> WORK REQUEST:
Which lines of the data below hold "dropdown"? Copy each of them.

> DATA SECTION:

%%

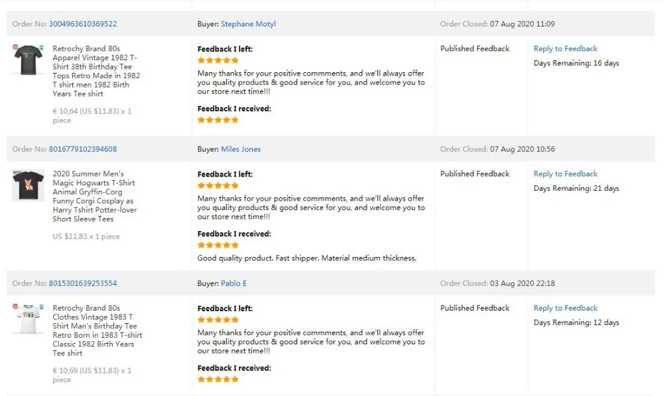The width and height of the screenshot is (663, 396).
Task: Click stars under Feedback I left for Pablo E
Action: 218,320
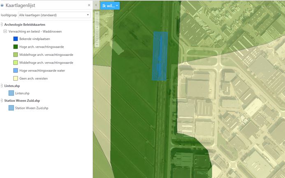Click the pale yellow Geen arch. vereisten swatch
Viewport: 285px width, 178px height.
coord(15,78)
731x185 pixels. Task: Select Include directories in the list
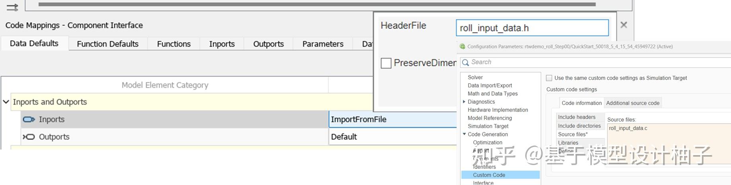pos(579,126)
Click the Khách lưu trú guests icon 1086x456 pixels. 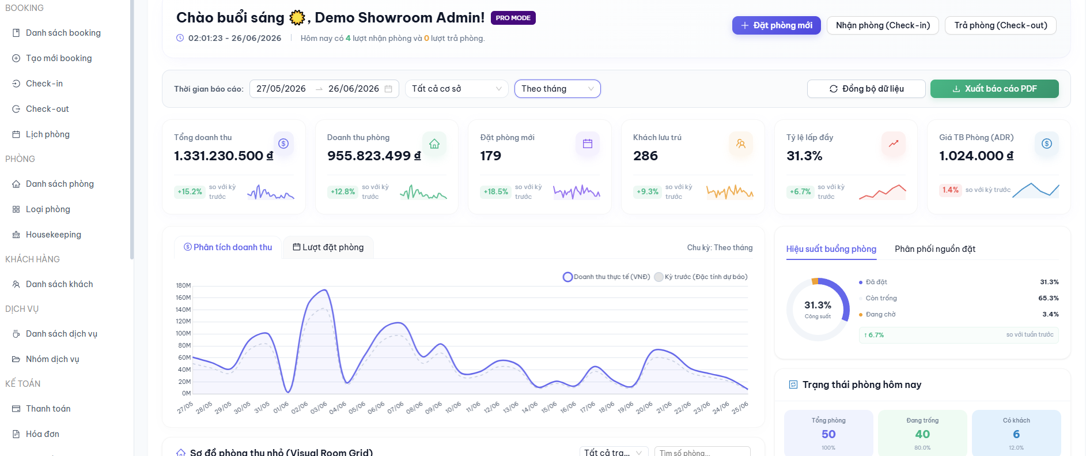click(741, 144)
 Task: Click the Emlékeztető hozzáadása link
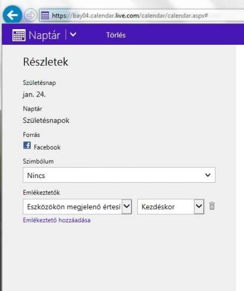(56, 221)
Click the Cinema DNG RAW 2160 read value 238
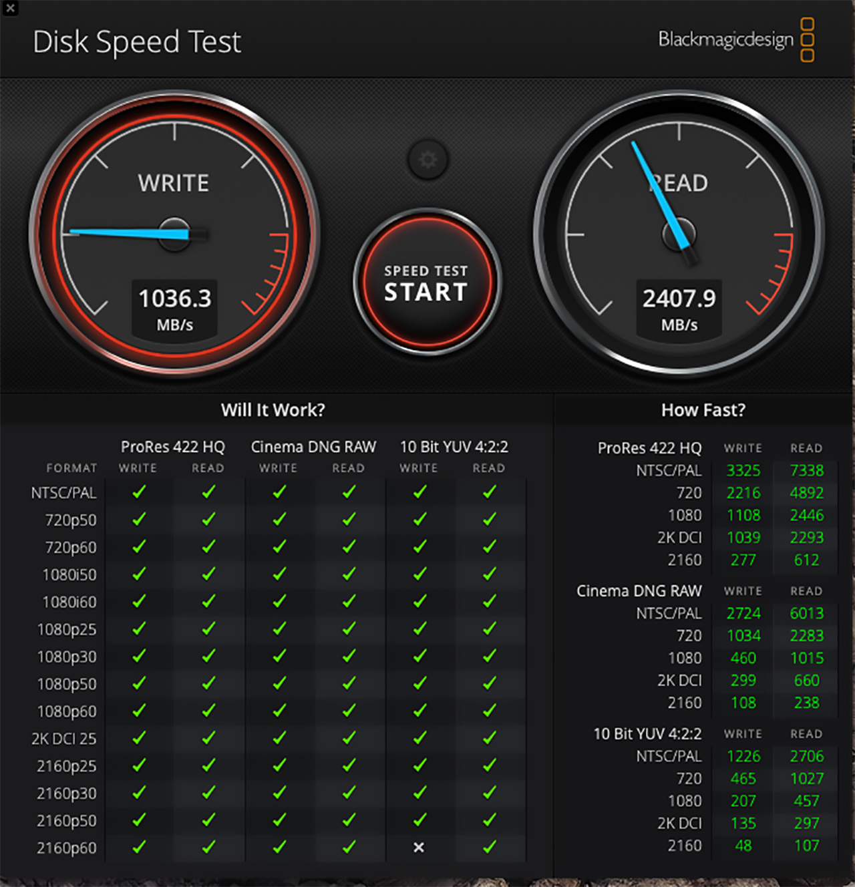Screen dimensions: 855x887 806,703

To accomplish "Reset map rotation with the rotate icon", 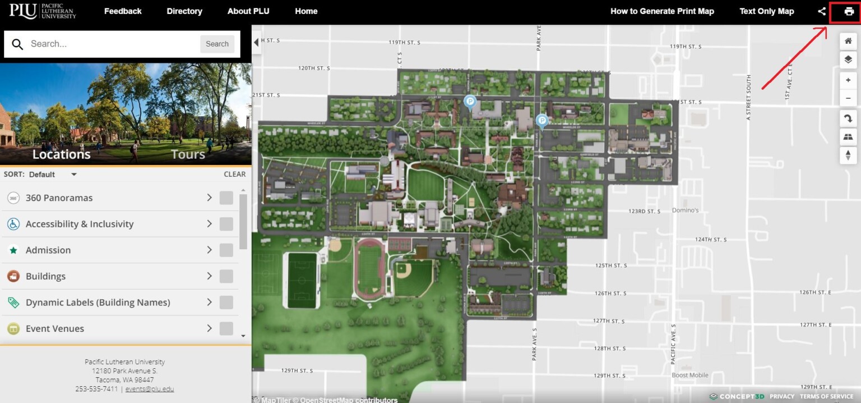I will (x=848, y=118).
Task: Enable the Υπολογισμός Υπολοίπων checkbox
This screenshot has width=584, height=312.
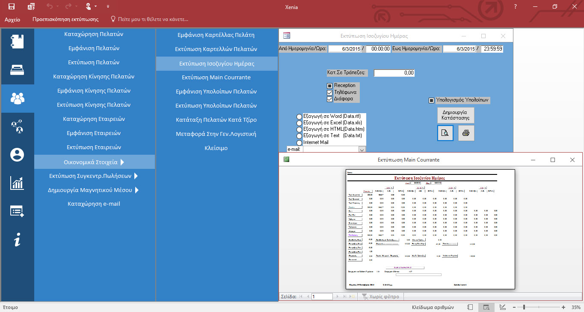Action: 431,100
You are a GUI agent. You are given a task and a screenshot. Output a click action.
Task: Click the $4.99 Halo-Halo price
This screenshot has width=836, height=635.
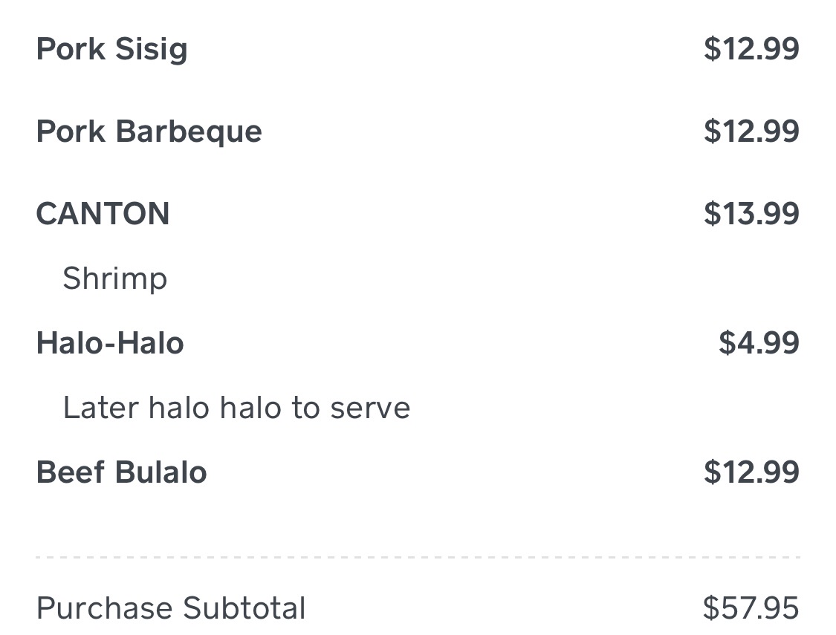click(x=759, y=343)
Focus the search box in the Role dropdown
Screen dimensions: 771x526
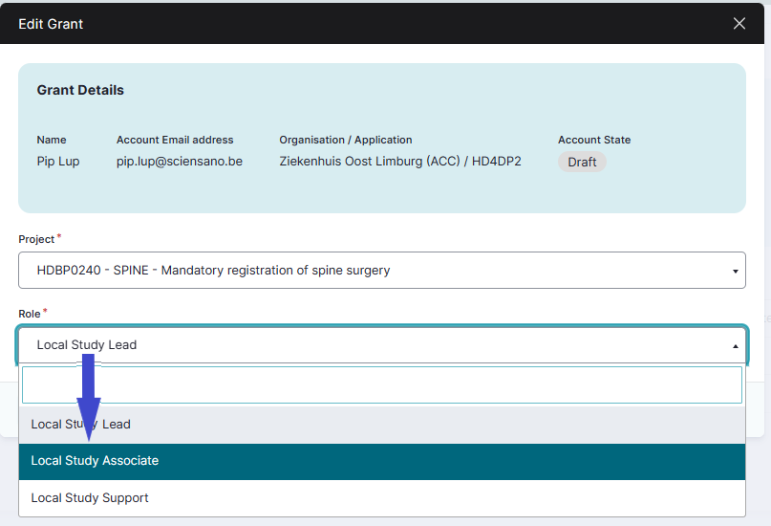tap(381, 384)
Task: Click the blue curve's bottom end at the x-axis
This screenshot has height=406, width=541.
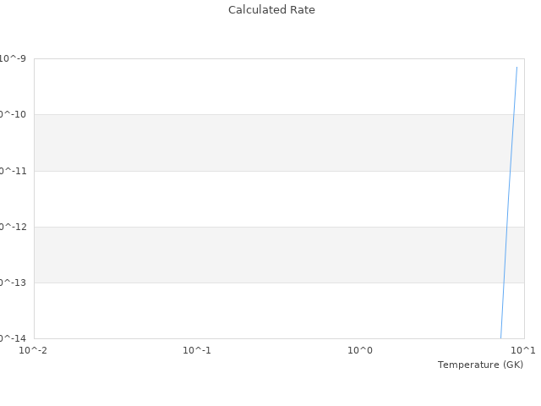Action: pyautogui.click(x=501, y=337)
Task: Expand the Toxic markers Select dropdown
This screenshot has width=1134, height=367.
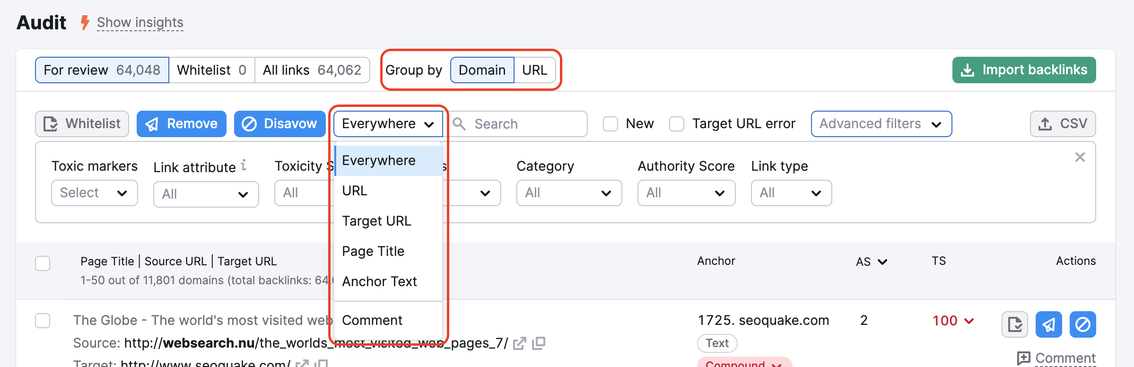Action: 94,193
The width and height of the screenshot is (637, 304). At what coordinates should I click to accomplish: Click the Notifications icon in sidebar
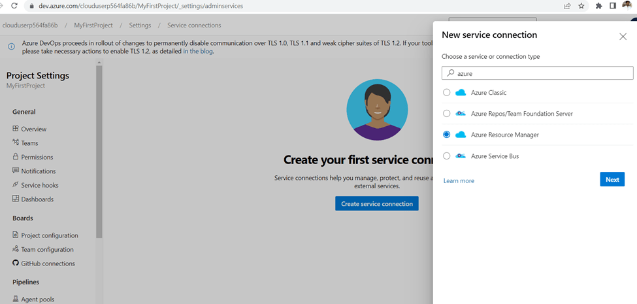pyautogui.click(x=16, y=171)
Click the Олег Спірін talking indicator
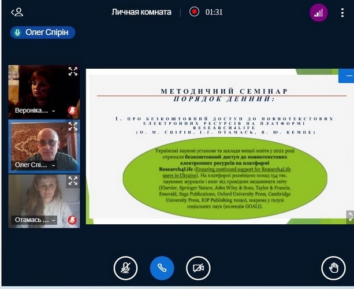The width and height of the screenshot is (354, 289). tap(43, 32)
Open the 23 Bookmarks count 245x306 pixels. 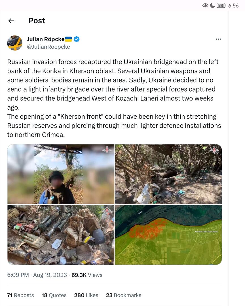(124, 295)
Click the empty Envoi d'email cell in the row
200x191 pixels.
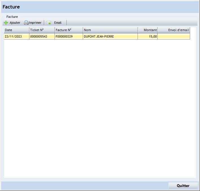(174, 36)
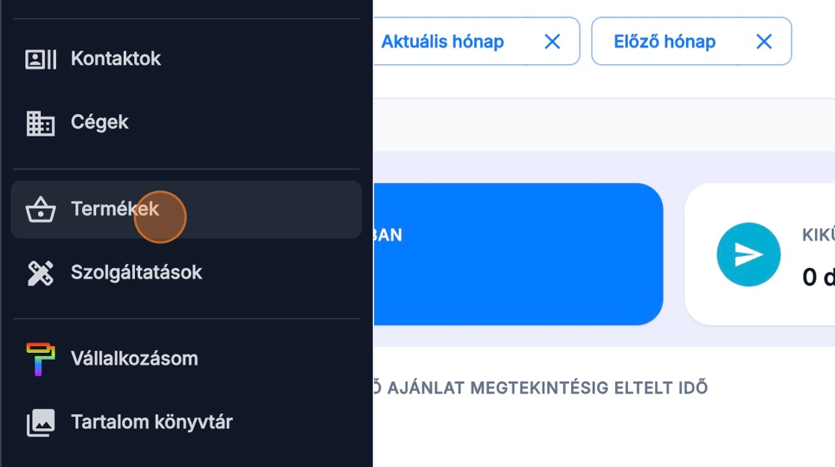Remove the Előző hónap filter with its X
Viewport: 835px width, 467px height.
(764, 42)
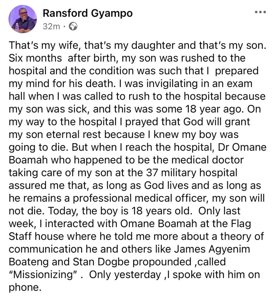Open Ransford Gyampo's profile picture
Screen dimensions: 276x300
point(23,19)
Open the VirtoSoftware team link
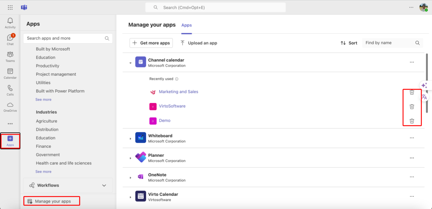 [x=172, y=106]
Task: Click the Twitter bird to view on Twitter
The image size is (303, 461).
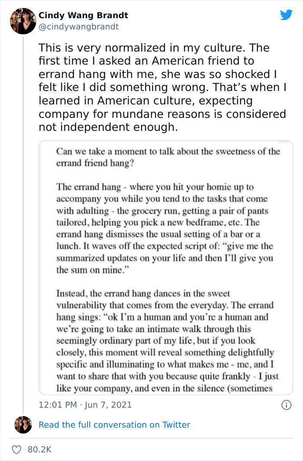Action: [287, 14]
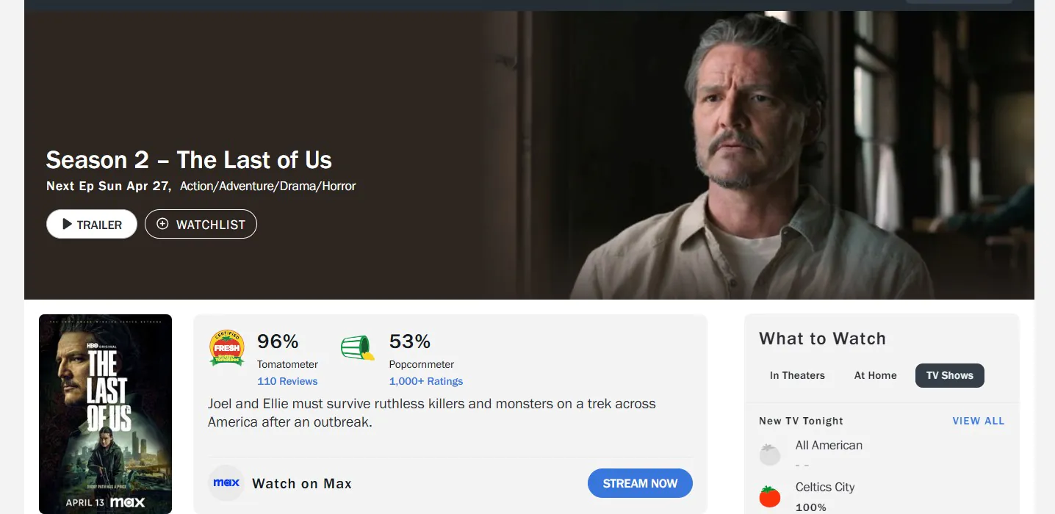This screenshot has width=1055, height=514.
Task: Click the play icon on Trailer button
Action: coord(67,225)
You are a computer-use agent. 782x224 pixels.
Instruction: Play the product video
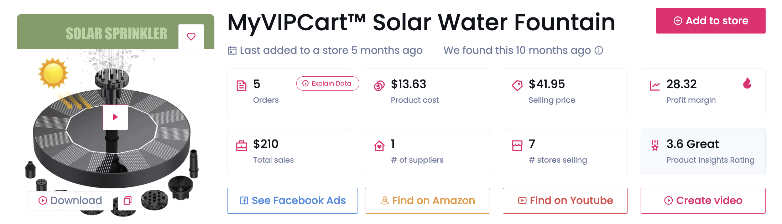pos(115,117)
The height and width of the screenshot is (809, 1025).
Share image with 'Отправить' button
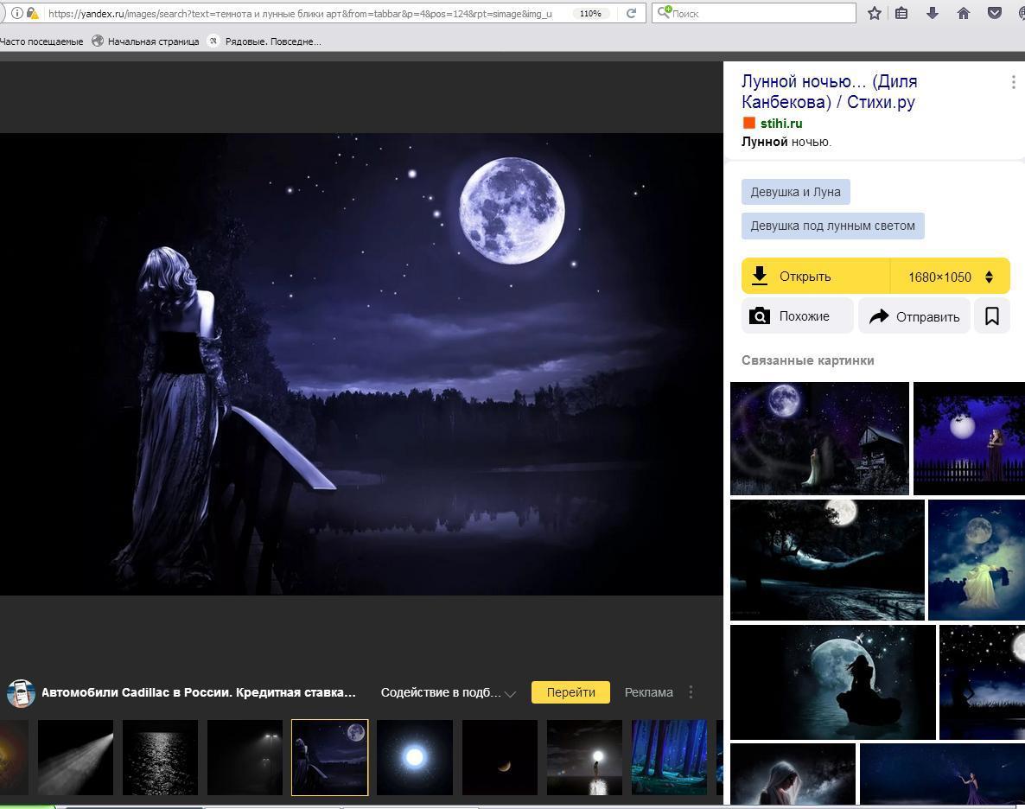click(x=914, y=316)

%%

> RESULT BELOW:
Focus the search box in the Role dropdown
Task: Expand the Toxic markers Select dropdown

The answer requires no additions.